Habitat for Humanity is constructing this Holyoke home for a single mom with nine children who has been working to complete her financial education requirements and putting in sweat equity at the build site. She is a survivor of domestic violence, has gone back to school to receive her bachelor's degree, and is working with a local mental health provider to help others. All of the white areas of the home were constructed with insulated concrete forms that are rigid foam on the exterior with a 6-inch concrete core.Brandice O'Brien

Concrete can call to mind the Brutalist look of some well-known municipal buildings, but that’s not the case for finished ICF projects, Lewis said.

“Heaven forbid you tell anybody that you’re building a concrete house, because that conjures up images of Boston City Hall or some [other] kind of Brutalist concrete, gray building,” he said. “The reality is that when an ICF house is actually finished, it can look like virtually any other house.”

Boston City Hall, built in the Brutalist architectural style, is seen in Boston in August 2021. The name "Brutalism" comes from the French word for raw concrete. The architectural style flourished in the 1960s and 1970s. Ted Shaffrey/Associated Press

Lewis said that across the country, Habitat for Humanity homes using ICF were customized to fit the local character: An Adobe look passed architectural muster in Santa Fe and Denver, for example.

Habitat for Humanity builds homes for income-limited applicants who qualify to partner with the organization, assisting with the build itself alongside a team of volunteers. Giroux said her group takes about 15 months to finish a project from application to closing.

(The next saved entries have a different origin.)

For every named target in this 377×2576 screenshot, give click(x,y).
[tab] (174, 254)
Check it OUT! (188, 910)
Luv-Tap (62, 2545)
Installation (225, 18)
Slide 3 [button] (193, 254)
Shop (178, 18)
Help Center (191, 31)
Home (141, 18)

For Habitat for Humanity, ICF presents a unique benefit: It’s more accessible for novices. “You can pick up a 4-foot wall of this and move it really easily. [It’s] not like having to deal with all of the plywood and everything else that’s a lot heavier,” Giroux said.

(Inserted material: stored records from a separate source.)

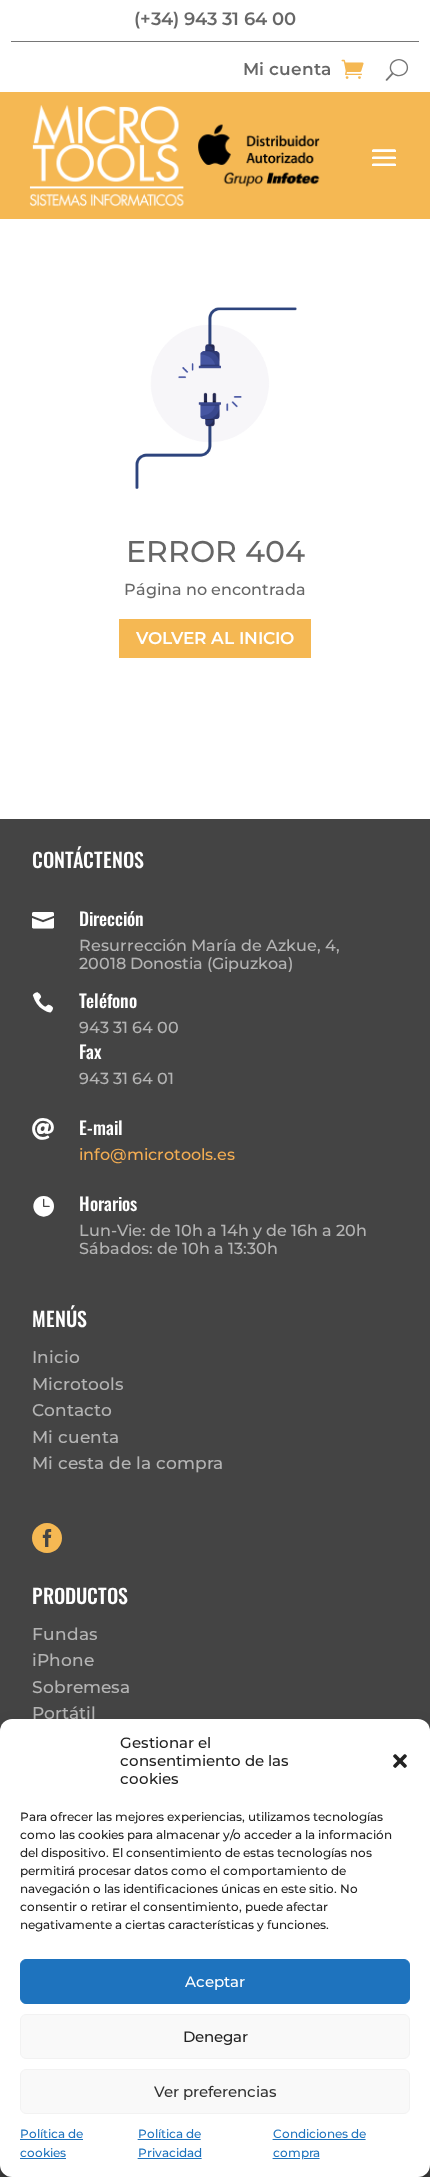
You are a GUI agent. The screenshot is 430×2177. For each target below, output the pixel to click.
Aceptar (215, 1981)
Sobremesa (81, 1687)
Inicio (56, 1357)
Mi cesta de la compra (127, 1463)
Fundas (65, 1634)
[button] (400, 1761)
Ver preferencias (215, 2091)
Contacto (72, 1410)
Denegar (215, 2036)
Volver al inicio (215, 638)
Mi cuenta (287, 70)
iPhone (63, 1660)
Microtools (78, 1384)
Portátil (64, 1713)
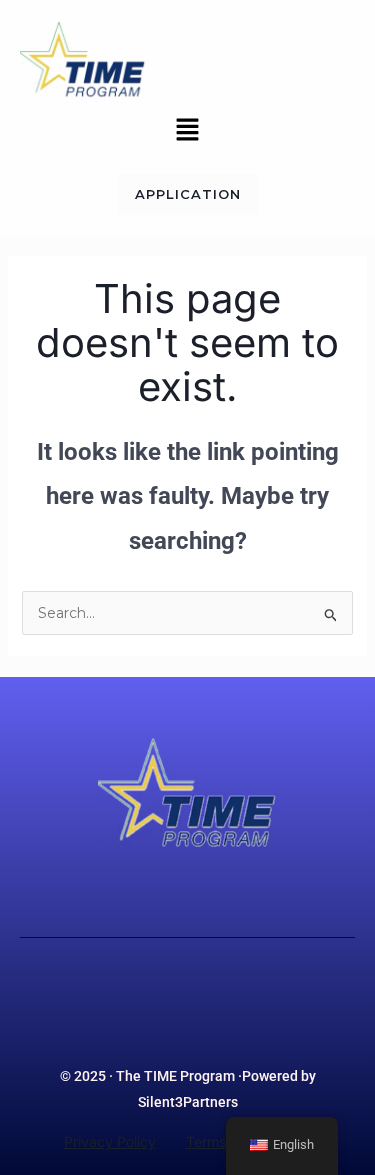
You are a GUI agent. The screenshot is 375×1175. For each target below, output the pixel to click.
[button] (187, 131)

Giroux added that the partnership included on-site technical guidance from the group: “It was a very new way to build for us. It was a little bit of a learning curve. But it’s been really interesting and I’m glad we did it.”


Last year, Habitat’s Greater Springfield affiliate received 120 applications for housing assistance. The organization had funds to take on one project. In a given year, it takes on two to three projects in Greater Springfield and 25 to 30 statewide. Cost is the primary limiting factor, but Giroux said it is too soon to tell how much money, if any, will be saved using ICF.

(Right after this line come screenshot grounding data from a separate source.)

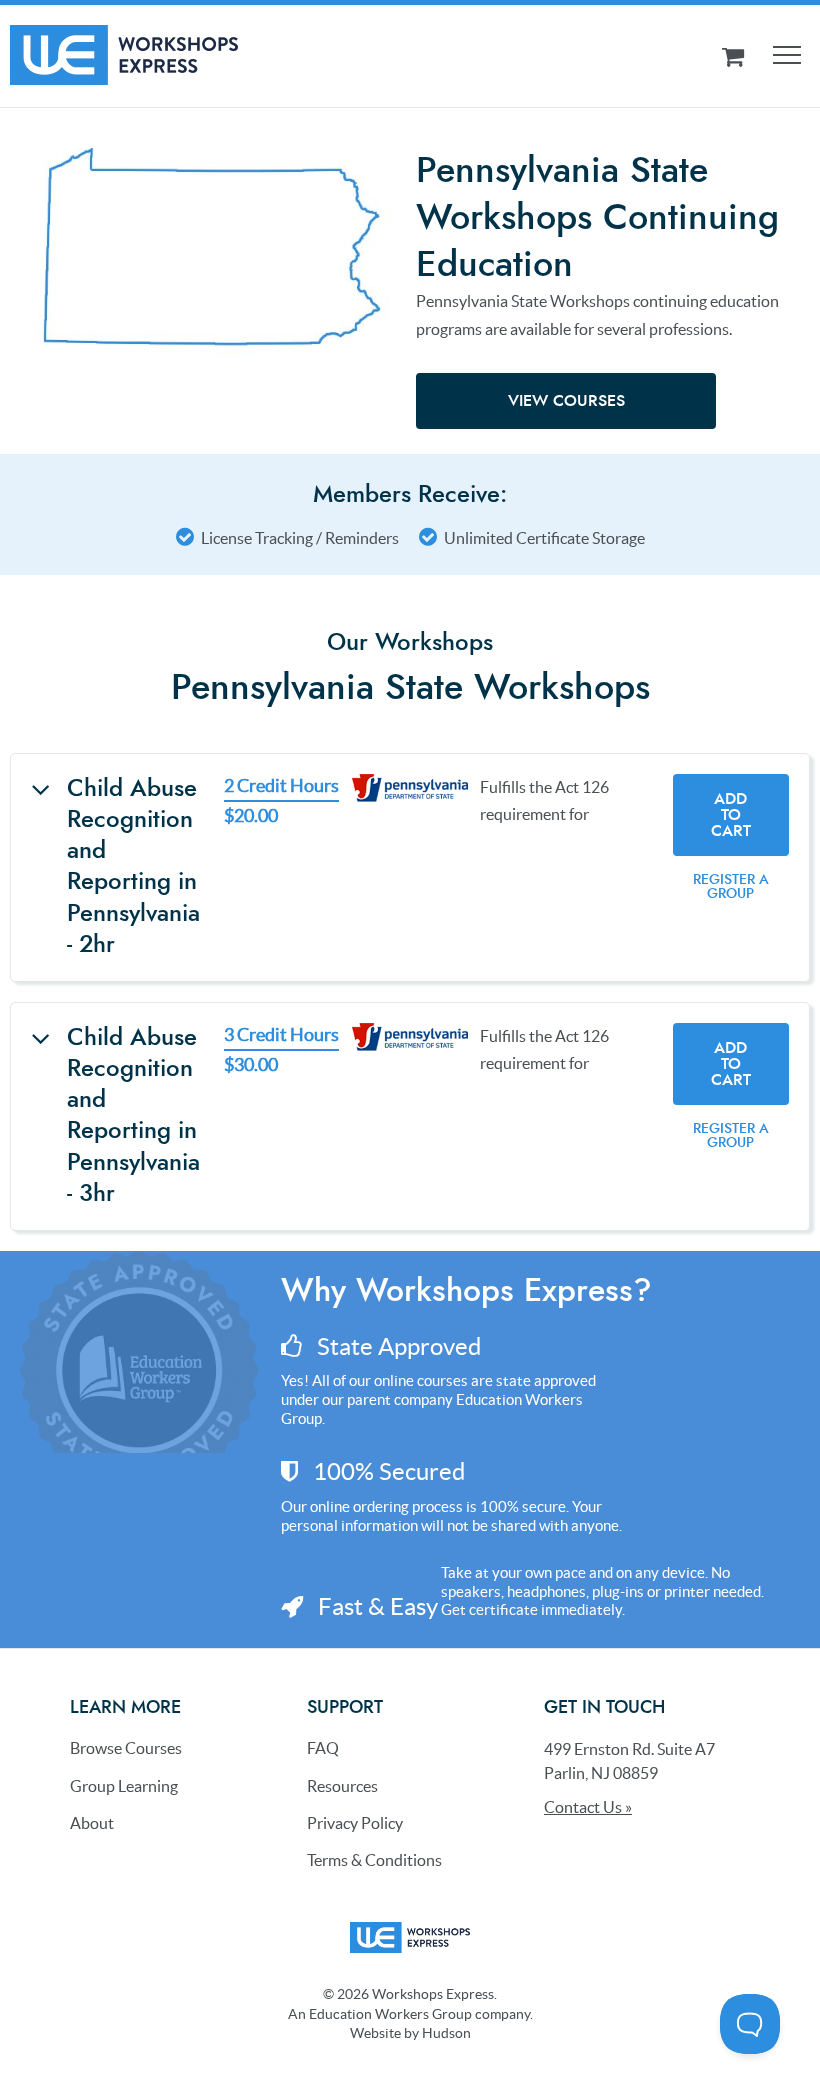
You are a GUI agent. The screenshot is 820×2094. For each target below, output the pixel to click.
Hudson (446, 2033)
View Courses (566, 401)
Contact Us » (588, 1807)
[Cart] (733, 56)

Building with ICF isn’t without its challenges.

Giroux noted that the seamless nature of ICF construction means ventilation is important to support adequate airflow and air turnover. Lewis added that solid planning is vital; ICF is permanent construction and isn’t easy to modify once the project is completed.

But advocates say ICF’s ease of use and qualities make it one tool in the push to provide more housing.

“Our mission is to build affordable housing that’s sustainable and helps the families to become a little bit more self-reliant,” Giroux said, so helping with home efficiencies and lowering utility bills is important.

Lewis said ICF represents one piece in a bigger puzzle.

“If you say, we’re going to solve this with one building system versus another, I just don’t think that that’s true,” he said, but integrating as many systems as possible customized by local needs is a step in the right direction.


“The speed of construction of ICF makes it a lot easier to build more of them more quickly,” he said. “There’s also an obvious benefit to not having to build a house more than once, because you’ve built in a place where hurricanes or tornadoes or wildfires are burning down houses faster than we can build them.”